— Ce n’est pas exactement la police judiciaire.
— La PSP alors ?
— Non plus.
Luís Rocha esquissa une moue d’incompréhension.
— Alors qui ?
— Eh bien… c’est une police internationale.
— Interpol ?
— Oui, mentit Tomás. La curiosité de son interlocuteur l’obligeait à fournir une réponse. Comme il était hors de question de mentionner la CIA, Interpol ferait l’affaire. Ils m’ont demandé de collaborer à leurs investigations.
— Pourquoi Interpol ?
— Parce que la disparition du professeur Siza semble être liée à des intérêts internationaux.
— Ah, oui ? De quels intérêts s’agit-il ?

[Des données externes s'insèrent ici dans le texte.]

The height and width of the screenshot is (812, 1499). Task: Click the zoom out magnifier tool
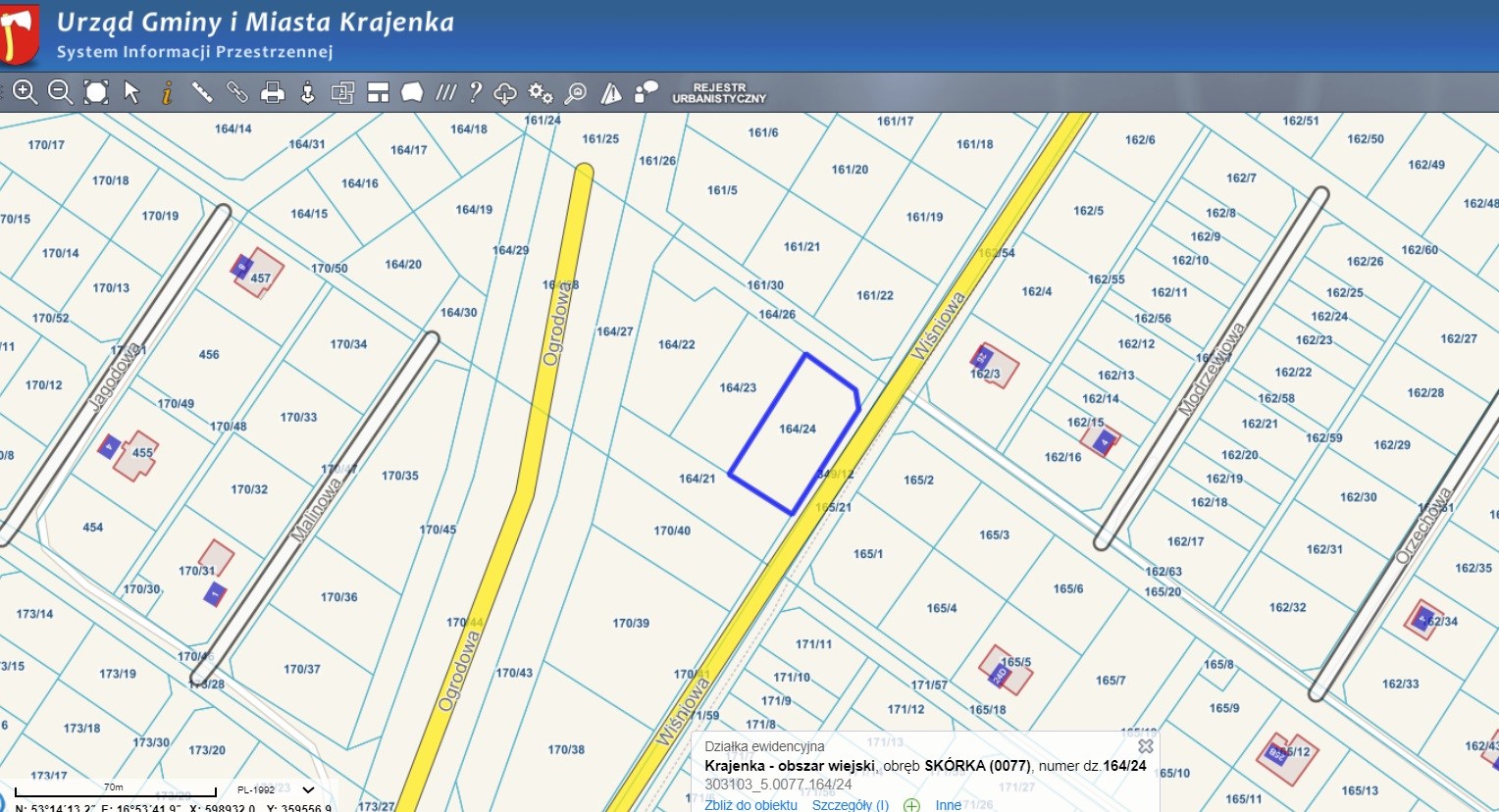pos(60,92)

— Je crains de ne pouvoir rien vous dire à ce sujet. Comme vous devez le comprendre, cela pourrait compromettre nos investigations.
Luís Rocha se frotta le menton, perplexe.
— Mais vous m’avez dit que vous étiez professeur d’histoire, non ?
— Oui, c’est ça.
— Alors pour quelle raison Interpol a sollicité vos services ?
— Ils sont entrés en contact avec moi parce que je suis cryptologue et qu’ils ont découvert un message codé qui pourrait conduire au professeur Siza.
— Ah, oui ? Luís sembla particulièrement intéressé par ces révélations. De quel type de code s’agit-il ?
— Je ne peux pas vous le dire, rétorqua Tomás. L’historien se sentait mal à l’aise de devoir mentir ainsi et décida d’aller droit au but. Écoutez, pouvez-vous m’aider oui ou non ?
— Évidemment, s’exclama le physicien. Que voulez-vous savoir ?
— Je voudrais savoir quelles recherches menait le professeur Siza.
Luís Rocha se redressa, contempla les bâtiments par la fenêtre, rangea ses notes dans un tiroir. Puis, il s’adossa au dossier de son fauteuil et regarda Tomás.
— Vous n’avez pas faim ?
Le beau restaurant de l’hôtel Astoria était presque désert, sans doute parce qu’il était encore tôt. La lumière du jour inondait les fenêtres, intense et chaude, elle égayait l’ambiance mélancolique du salon années trente, dont le plancher en bois, usé par tant de soirées, avait besoin d’être rénové. Derrière une rangée de tilleuls, le Mondego glissait, nonchalant, et la ville vivait au rythme lent de la province.
Dans l’hôtel régnait une atmosphère surannée ; l’architecture de la Belle Époque imprégnait ce lieu d’un charme singulier, donnant à Tomás l’impression de se retrouver quatre-vingts ans en arrière, au début du XXe siècle. Il adorait ça. En tant qu’historien, il avait besoin d’humer les odeurs du passé, de sentir la poussière de l’histoire, de plonger dans ces bâtiments anciens qui tenaient le temps en suspens.
Ils commandèrent un magret de canard au miel et à l’orange. Une fricassée de veau aurait été plus appropriée, pensa Tomás, puisqu’il était à Coimbra, mais c’était bien trop lourd pour l’occasion.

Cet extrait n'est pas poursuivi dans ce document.